→ Task requirements:
A verbatim copy of the line containing "The image size is (1110, 1092)." and all lines after it, up to and including the final line of the records, is the only acceptable output.

Saved data entries:
Segment Open

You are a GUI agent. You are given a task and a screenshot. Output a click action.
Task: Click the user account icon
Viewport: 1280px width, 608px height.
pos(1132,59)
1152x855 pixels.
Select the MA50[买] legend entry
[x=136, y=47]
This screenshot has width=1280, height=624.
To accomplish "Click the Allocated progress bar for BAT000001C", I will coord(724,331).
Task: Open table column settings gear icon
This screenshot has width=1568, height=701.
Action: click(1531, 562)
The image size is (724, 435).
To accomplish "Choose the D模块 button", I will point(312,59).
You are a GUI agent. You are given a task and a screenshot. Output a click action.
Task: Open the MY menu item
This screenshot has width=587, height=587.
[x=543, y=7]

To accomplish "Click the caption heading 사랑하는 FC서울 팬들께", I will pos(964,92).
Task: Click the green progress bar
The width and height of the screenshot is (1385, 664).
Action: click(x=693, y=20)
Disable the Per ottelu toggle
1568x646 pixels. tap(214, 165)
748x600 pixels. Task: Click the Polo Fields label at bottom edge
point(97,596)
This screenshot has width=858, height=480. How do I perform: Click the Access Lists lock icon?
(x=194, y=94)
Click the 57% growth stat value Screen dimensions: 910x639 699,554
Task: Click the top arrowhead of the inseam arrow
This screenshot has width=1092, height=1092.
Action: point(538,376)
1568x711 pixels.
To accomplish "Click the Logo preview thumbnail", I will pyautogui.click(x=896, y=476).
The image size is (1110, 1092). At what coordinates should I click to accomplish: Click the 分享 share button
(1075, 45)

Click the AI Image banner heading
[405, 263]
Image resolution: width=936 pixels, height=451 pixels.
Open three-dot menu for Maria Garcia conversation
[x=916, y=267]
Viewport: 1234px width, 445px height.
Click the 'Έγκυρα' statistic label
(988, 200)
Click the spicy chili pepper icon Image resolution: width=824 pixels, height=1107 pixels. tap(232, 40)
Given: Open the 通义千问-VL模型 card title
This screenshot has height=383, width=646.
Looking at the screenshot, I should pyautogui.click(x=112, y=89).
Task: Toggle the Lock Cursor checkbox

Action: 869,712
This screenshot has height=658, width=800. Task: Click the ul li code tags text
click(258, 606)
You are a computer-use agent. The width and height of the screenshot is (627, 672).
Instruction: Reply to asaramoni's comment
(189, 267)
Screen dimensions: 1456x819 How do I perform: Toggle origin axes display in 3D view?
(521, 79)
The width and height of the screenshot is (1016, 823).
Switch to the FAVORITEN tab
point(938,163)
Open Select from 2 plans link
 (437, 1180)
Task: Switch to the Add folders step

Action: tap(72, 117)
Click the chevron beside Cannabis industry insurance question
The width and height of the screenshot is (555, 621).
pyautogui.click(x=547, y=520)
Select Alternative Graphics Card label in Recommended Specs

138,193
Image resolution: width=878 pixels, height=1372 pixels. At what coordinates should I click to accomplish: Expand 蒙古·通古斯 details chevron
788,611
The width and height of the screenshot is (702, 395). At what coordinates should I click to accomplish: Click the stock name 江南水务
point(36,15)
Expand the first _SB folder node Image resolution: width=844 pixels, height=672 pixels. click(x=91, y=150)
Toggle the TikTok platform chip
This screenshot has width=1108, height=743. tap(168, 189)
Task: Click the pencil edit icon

Segment Closed

→ Exercise response:
The image size is (1110, 1092). At what coordinates should I click to accomplish: Click the 分享 share button
(1075, 45)

Click the AI Image banner heading
[405, 263]
Image resolution: width=936 pixels, height=451 pixels.
Open three-dot menu for Maria Garcia conversation
[x=916, y=267]
Viewport: 1234px width, 445px height.
Click the 'Έγκυρα' statistic label
(988, 200)
Click the spicy chili pepper icon Image resolution: width=824 pixels, height=1107 pixels. tap(232, 40)
Given: Open the 通义千问-VL模型 card title
This screenshot has height=383, width=646.
Looking at the screenshot, I should pyautogui.click(x=112, y=89).
Task: Toggle the Lock Cursor checkbox

Action: 869,712
This screenshot has height=658, width=800. Task: Click the ul li code tags text
click(258, 606)
You are a computer-use agent. The width and height of the screenshot is (627, 672).
Instruction: Reply to asaramoni's comment
(189, 267)
Screen dimensions: 1456x819 How do I perform: Toggle origin axes display in 3D view?
(521, 79)
The width and height of the screenshot is (1016, 823).
Switch to the FAVORITEN tab
point(938,163)
Open Select from 2 plans link
 (437, 1180)
Task: Switch to the Add folders step

Action: tap(72, 117)
Click the chevron beside Cannabis industry insurance question
The width and height of the screenshot is (555, 621).
pyautogui.click(x=547, y=520)
Select Alternative Graphics Card label in Recommended Specs

138,193
Image resolution: width=878 pixels, height=1372 pixels. At what coordinates should I click to accomplish: Expand 蒙古·通古斯 details chevron
788,611
The width and height of the screenshot is (702, 395). At what coordinates should I click to accomplish: Click the stock name 江南水务
point(36,15)
Expand the first _SB folder node Image resolution: width=844 pixels, height=672 pixels. click(x=91, y=150)
Toggle the TikTok platform chip
This screenshot has width=1108, height=743. tap(168, 189)
Task: Click the pencil edit icon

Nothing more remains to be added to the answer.